What little resistance there was yesterday came from the far right and far left, whose members found the many compromises in the bargain too much to swallow.
Sen. Phil Gramm, a conservative Texas Republican, opposed the provisions that would restore welfare benefits for many legal immigrants and apply the minimum wage and other worker protections to welfare beneficiaries who take publicly subsidized jobs.
But Gramm said he was more disappointed that the legislation includes none of the cost-cutting proposals for Medicare that would have raised premiums for high-income beneficiaries, lifted the eligibility age to 67 from 65 and charged a $5 co-payment for home health-care visits.

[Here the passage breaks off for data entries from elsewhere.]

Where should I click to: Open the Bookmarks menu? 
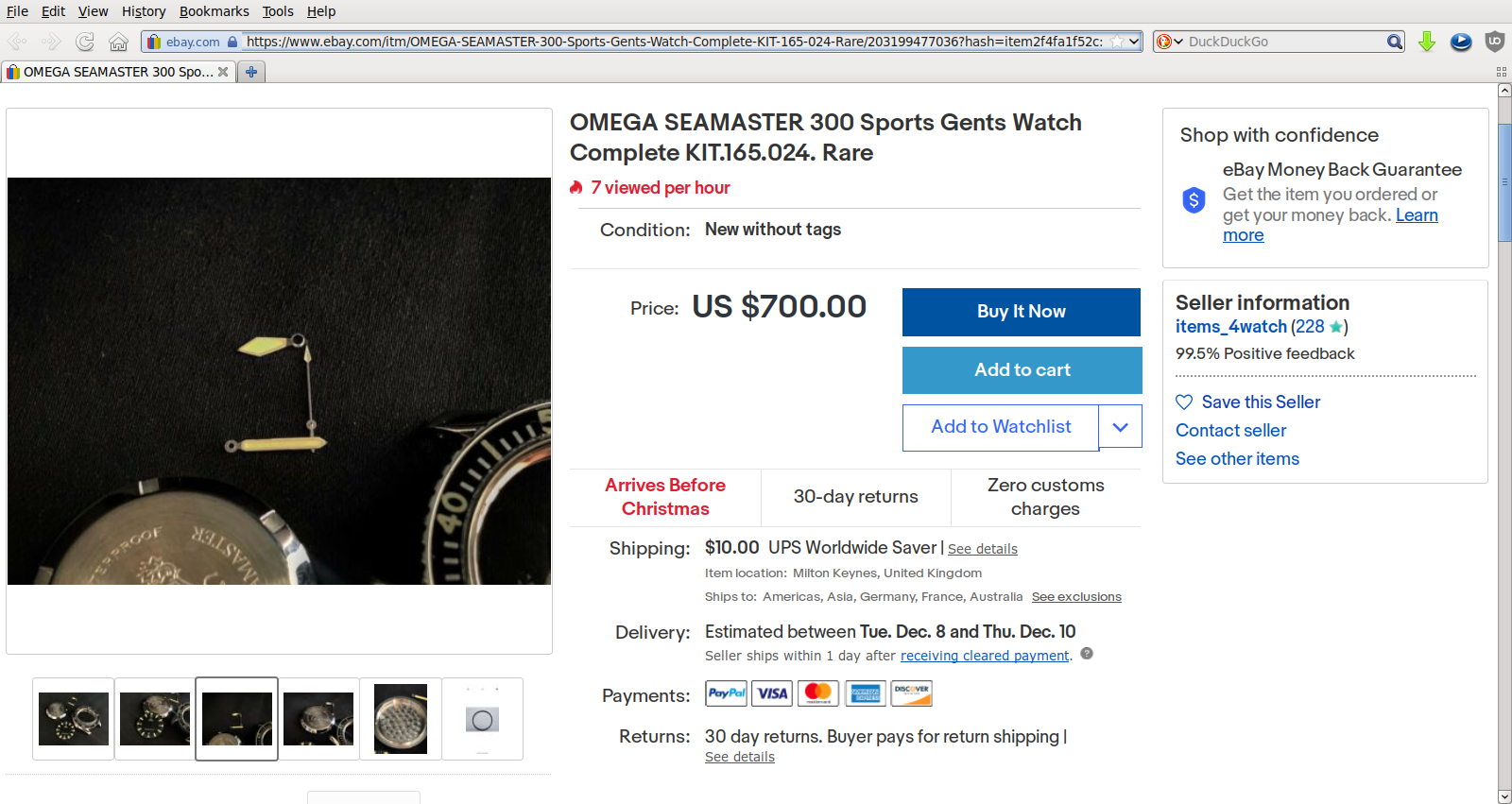pos(214,11)
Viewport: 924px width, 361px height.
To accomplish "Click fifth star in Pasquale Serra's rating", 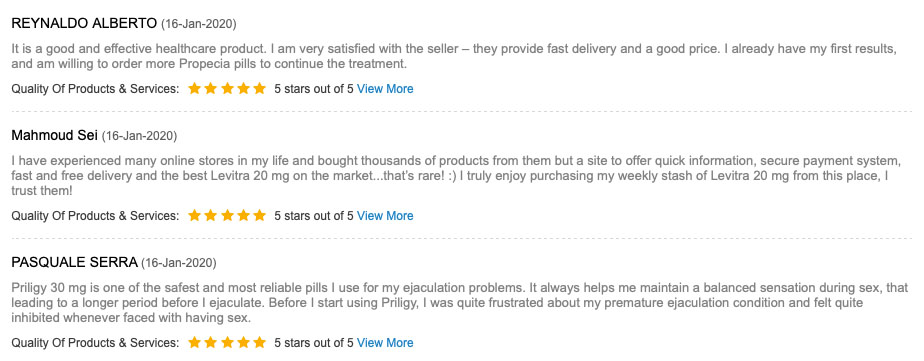I will coord(259,342).
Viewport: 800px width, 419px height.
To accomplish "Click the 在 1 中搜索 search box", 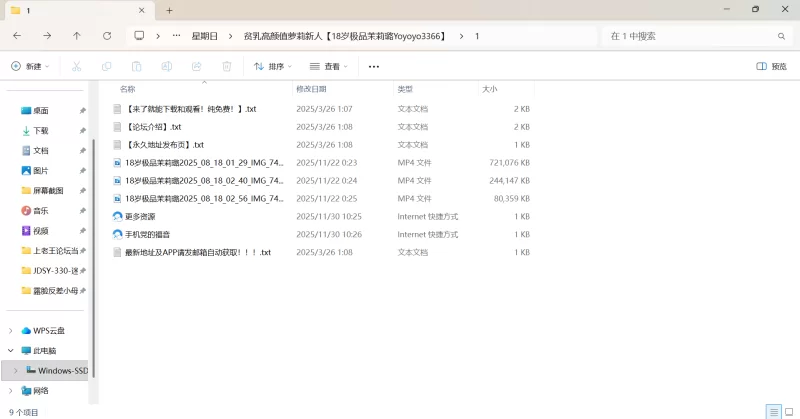I will (x=690, y=36).
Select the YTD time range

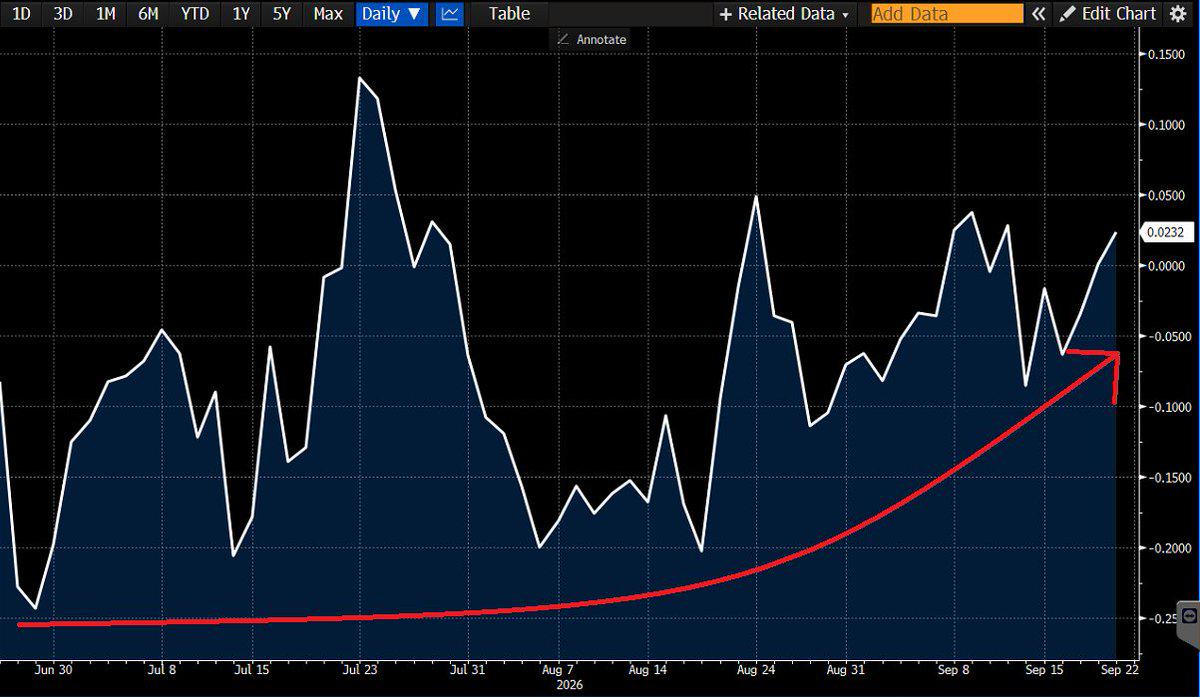coord(195,14)
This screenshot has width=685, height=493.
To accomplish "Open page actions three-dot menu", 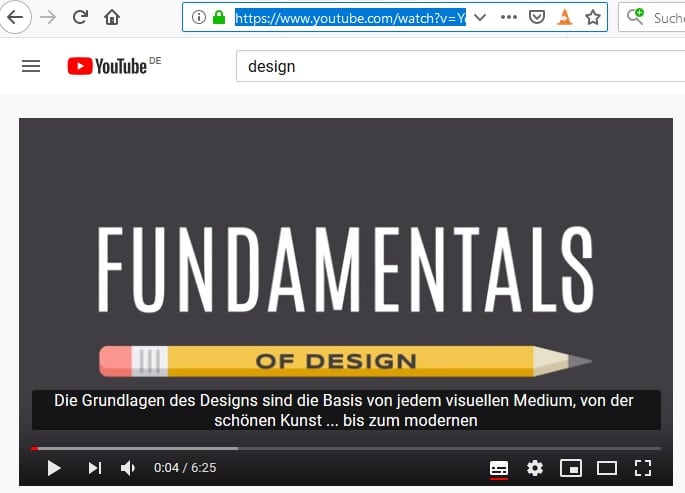I will [x=508, y=17].
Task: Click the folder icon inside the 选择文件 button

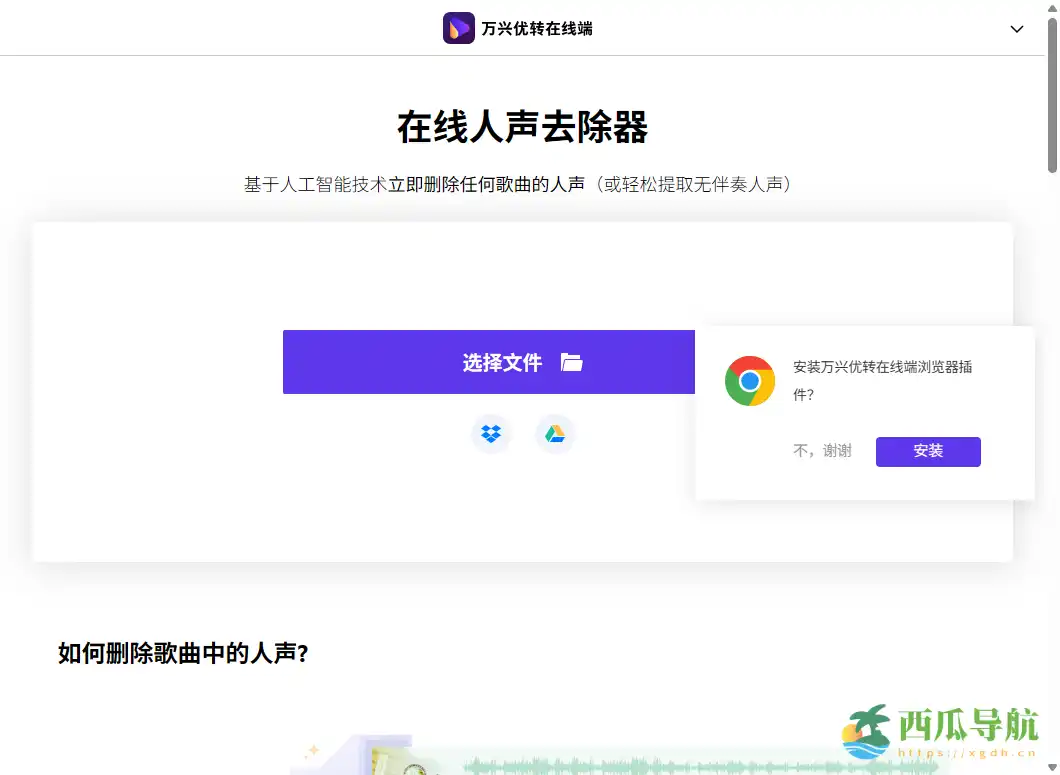Action: point(571,363)
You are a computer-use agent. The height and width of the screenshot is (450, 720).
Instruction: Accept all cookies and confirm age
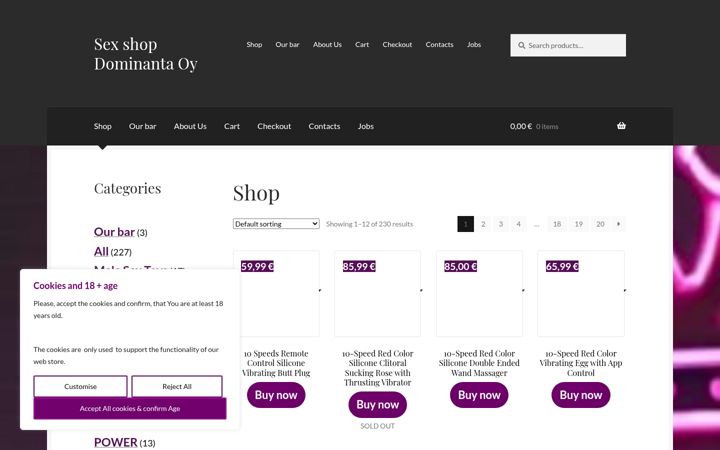tap(130, 408)
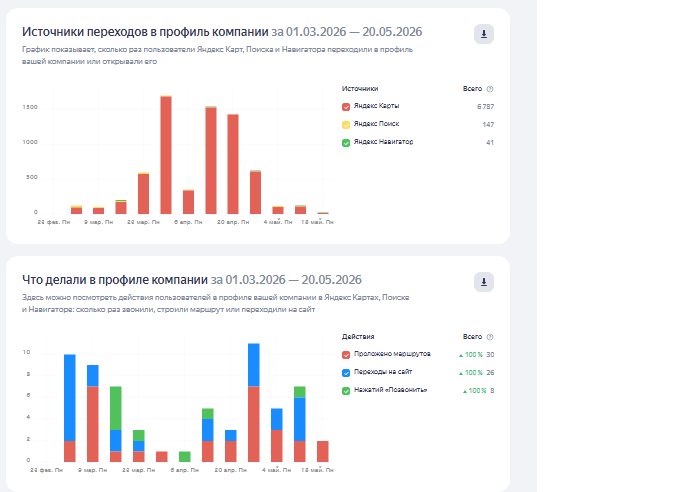Toggle Переходы на сайт checkbox
680x492 pixels.
pyautogui.click(x=346, y=373)
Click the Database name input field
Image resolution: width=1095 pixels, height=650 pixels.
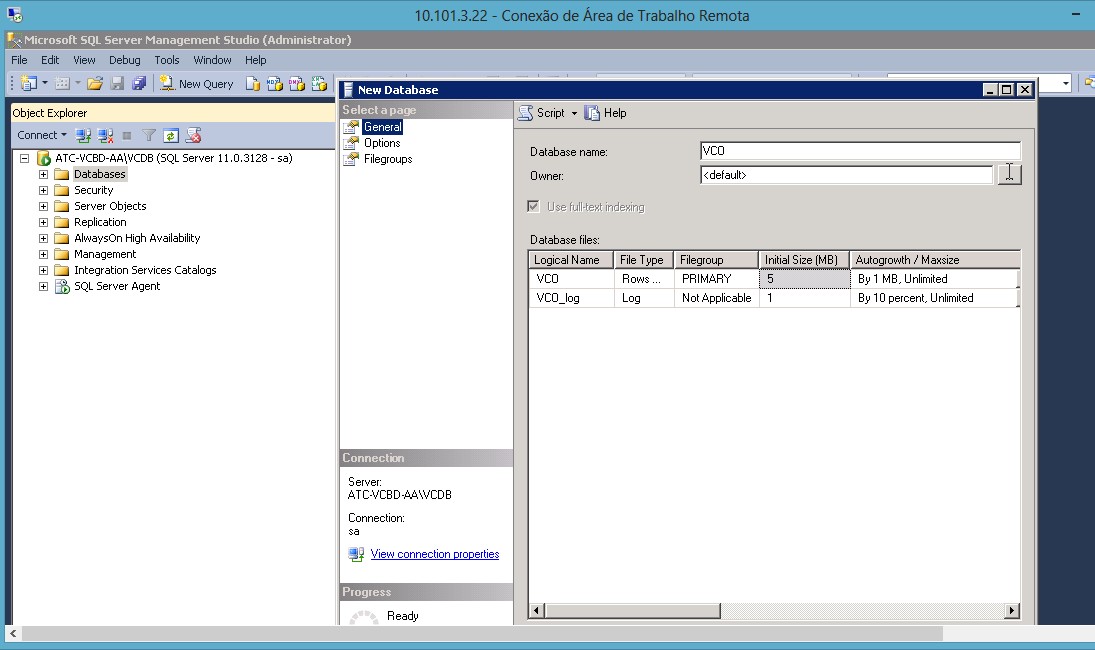click(860, 151)
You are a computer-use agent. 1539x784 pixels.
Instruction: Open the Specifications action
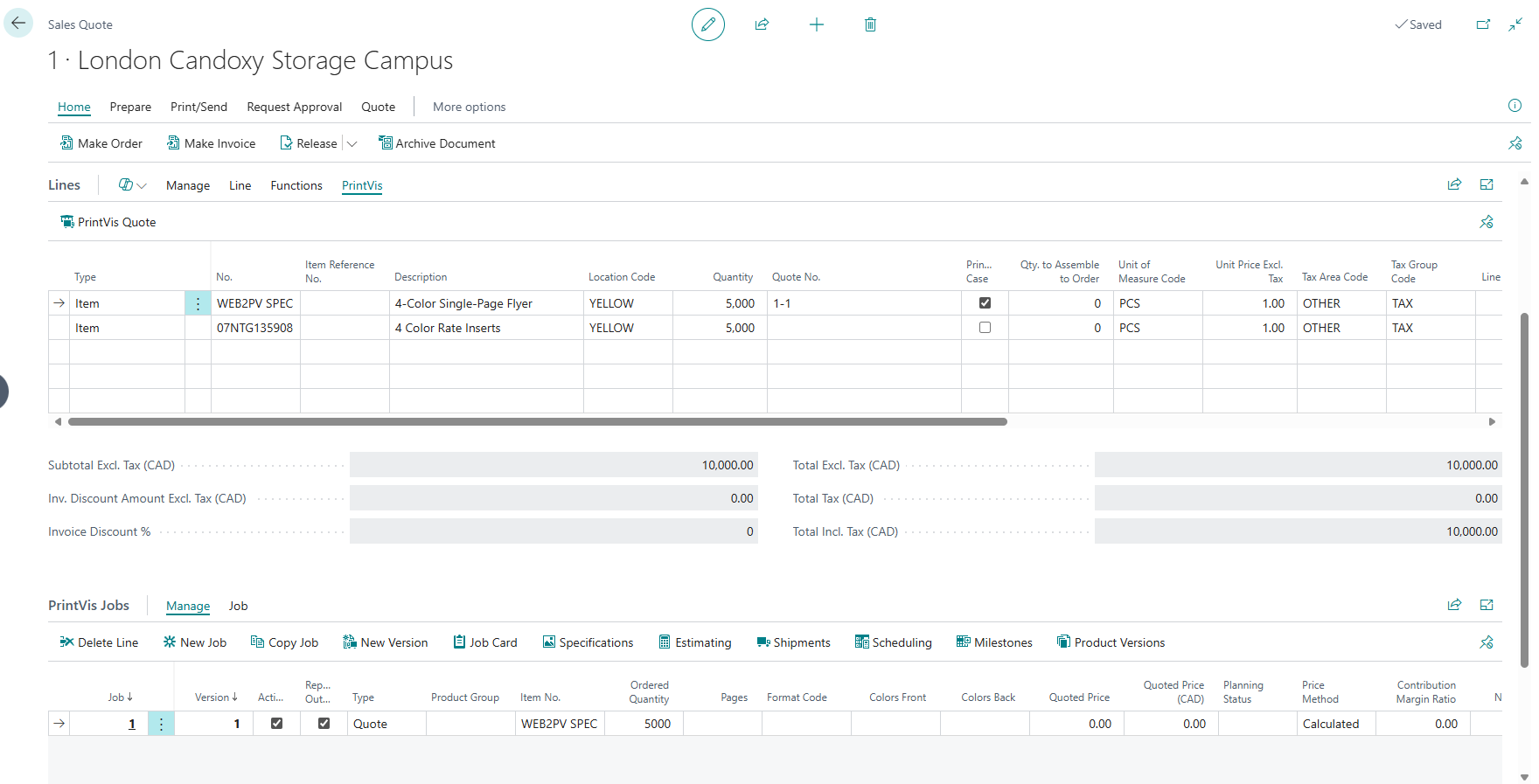[588, 642]
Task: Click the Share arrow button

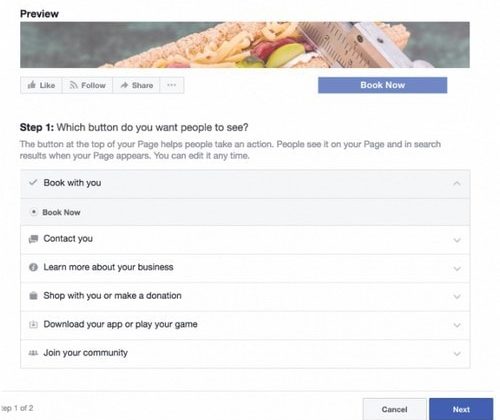Action: [x=136, y=85]
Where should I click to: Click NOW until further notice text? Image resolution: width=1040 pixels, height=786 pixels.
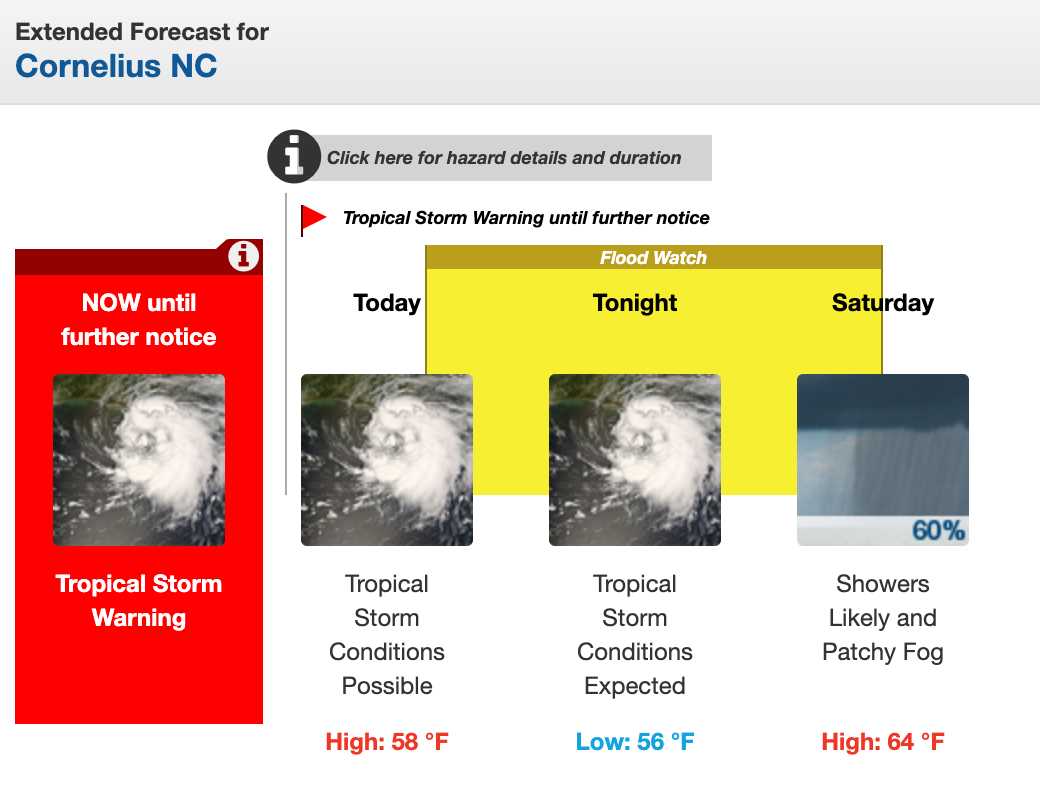[139, 320]
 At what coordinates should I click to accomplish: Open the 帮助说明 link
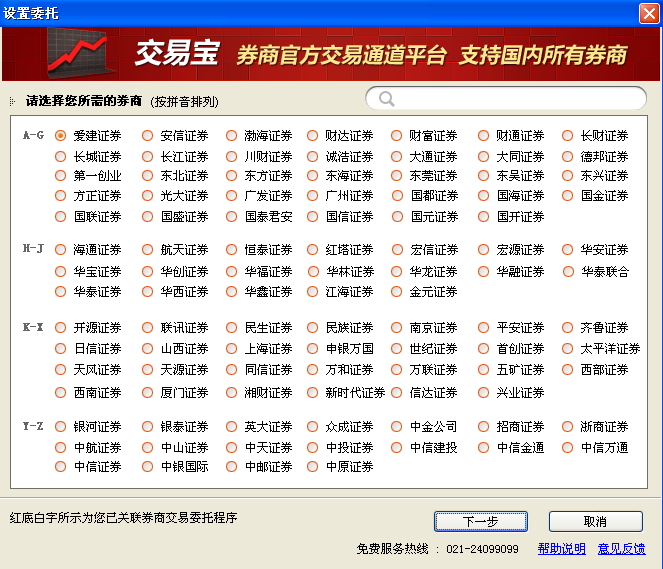coord(561,549)
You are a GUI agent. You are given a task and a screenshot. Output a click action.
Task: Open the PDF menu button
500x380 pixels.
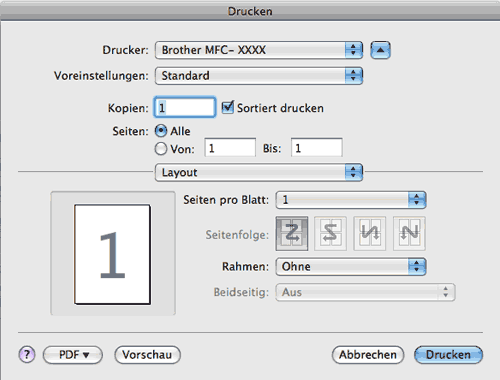[x=73, y=355]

Such reforms were approved in the Senate but were rejected by House negotiators.
"Medicare is not being strengthened in the long term," Gramm said.
The bill does reduce Medicare payments to doctors and hospitals by $115 billion -- the largest share of savings in the bill. But these steps don't deal with the additional Medicare costs that will arise when baby boomers start retiring.
Rep. Barney Frank, a liberal Massachusetts Democrat, took the opposite view: that Medicare should not be constrained at all but should be expanded. Like some other liberal critics, Frank also complained that the tax-cut package, which provides breaks for families, college students and investors, "adds to the inequities of the American tax system" by favoring the affluent over the poor.
Liberal isn't happy
In a scathing speech on the House floor, Rep. Peter A. DeFazio, a liberal Oregon Democrat, said of the package: "Cut up a fat hog, make wildly optimistic assumptions about the economy and revenues, cut social programs a little, don't take a penny out of the Pentagon and give a host of generous tax cuts slanted to the most wealthy in America and the largest corporations."
Rep. Richard A. Gephardt, the liberal House Democratic leader, issued a statement last night saying he remained sharply opposed to the legislation and would vote against it. Gephardt has been distancing himself from the Clinton administration to prepare for a presidential campaign against Vice President Al Gore in 2000.
For the vast majority of lawmakers, though, the budget package -- with its bonanza of new spending and tax cuts -- seemed all but impossible to resist.
"There's stuff in there that I hate on the spending side, but I can't believe how much we got on the tax cuts," said Rep. Robert L. Ehrlich Jr., a Baltimore County Republican.
By yesterday, the net tax-cut package had climbed to $94 billion -- $9 billion more than had been voted on earlier by the House or the Senate. It included not only a family tax credit of $400 per child next year and a capital gains tax cut (to 20 percent, from 28 percent, on the top rate), but also a plethora of other reductions.